While most of my friends in high school were members of one specific clique, I was the mutt of all social interactions. Not only was I a member of my high school’s chamber choir and acapella group, I was also co-captain of the Varsity Soccer and Softball team. I was a rare species in the outback of secondary education, a hybrid that I like to call a Musathlete (musician + athlete). While in theory, this Musathlete combination seems like it could only be positive as college admission counselors drool over people who are involved in a diverse array of extracurriculars, this article might as well have the alternate title of “Why Being Well-Rounded Sucks.”
While I absolutely love being a musician and an athlete, it definitely has its moments where it isn’t exactly "High School Musical." So, this one goes out to Troy Bolton and all of the other Musathletes out there. If only we could express our feelings through choreographed musical numbers while our teammates were our back-up dancers.

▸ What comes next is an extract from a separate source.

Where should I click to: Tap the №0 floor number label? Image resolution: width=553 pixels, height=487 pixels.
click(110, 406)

1. Being in a constant state of social limbo.
While it seems like you would be tight with both the music kids and the athletes, you often feel stuck in the middle because you aren’t solely one or the other; you’re both. If you mention to your athlete friends how amazing your harmonies were in choir practice, they might respond with a lackluster “Oh…cool…what are harmonies?,” and if you tell your choir friends that you pitched a shutout, you might get a couple of uninterested eye rolls. There is always a Sharpay Evans trying to rain on your parade.

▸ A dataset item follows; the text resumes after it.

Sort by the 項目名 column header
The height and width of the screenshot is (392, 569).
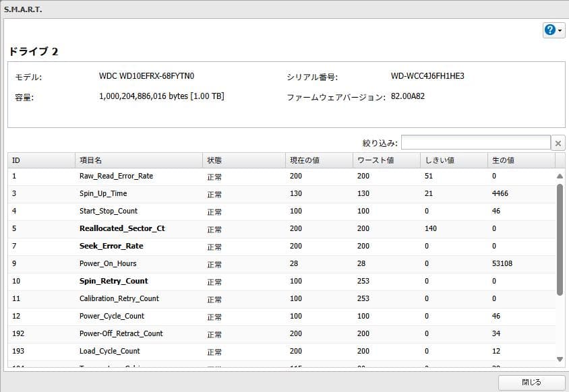[138, 160]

2. Always feeling like you have to choose between one or the other.
Although you love to plays sports and music, they obviously couldn’t make it easy! It always happens that your incredibly competitive all-state choir concert falls on the same day as your rivalry softball game, and both your choir director and coach are not having it. Cue Troy Bolton’s solo from “Get'cha Head In the Game."
3. Having to sing the "National Anthem" at your own freaking game.
And of course since your coaches know you can sing, they are going to take full advantage of your talents by forcing you to belt the national anthem to kick off the game! In theory, this would be a great opportunity to show the world that you are more than just an athlete, however, when it’s your time to shine and you’ve just finished your warm ups, your rendition of our Nation’s theme song isn’t exactly Beyoncé quality. “Ooooo say can you *GASPS FOR AIR* see!”
4. Feeling conflicted when having the choices of going to a concert or a sporting event.
And when faced with the option of going to your favorite team’s game or your favorite band’s concert, it seems absolutely impossible to make a decision. It’s the equivalent of picking your favorite child.
5. Mastering the quick change from uniform to choir garb and vice versa.
You are all too familiar with having a choir or band concert that begins within minutes after your game ends. You are also pretty familiar with stripping down in semi-public places because you know that your choir director will be pissed if you don’t show up on time. Because of this, all of the choir kids have seen you in your underwear at some point, and it isn't even weird anymore since it has become a monthly occurrence.
6. Always showing up to your concerts looking nasty AF.
Although you may have mastered the quick change, by no means have you mastered looking marginally presentable. While the other members of your choir have fresh faces and nicely done hair, your face glows with smudged eye black and dirt, your ratty hair is slicked back into a pony tail, and your bright pink sports bra that everyone can totally see is peeking out of your dress. You are a class act. You also get some dirty looks from the sopranos because you probably smell nasty AF.
7. Taking your pump-up music way too seriously.
Your warm-up music isn’t just there to fill in the silence – you take that sh*t seriously. If your team ever lets you make the playlist, you spend hours compiling different jams making sure that it has a specific direction. Start with a catchy pop song to pump everyone up, slow it down with some Rascal Flatts song about not giving up, and then bring it back with some gangsta rap to go out with a bang. And if you get to have a walk up song? That sh*t is gonna be tight.
8. Feeling like you’ve found your soul mate when you’ve met another athlete who is also a musician.
Since most of your friends are either athletes or music kids, when you meet a fellow musically gifted athlete, you wonder if you’re in an alternate universe. “You’re the star of the school’s musical and the goalie on the soccer team? Will you marry me?”
9. Being incredibly picky about your significant other.
This one might be a stretch, but seriously, I want to be with someone who I can share a Fenway frank with, but also take to a Broadway show. And personally, I don’t think that is too much to ask for. It wouldn’t hurt if they looked like Zac Efron either, but I think I can let that one slide. Just please, Lord, don’t let me date someone who gives the stank face to a baseball game or concert.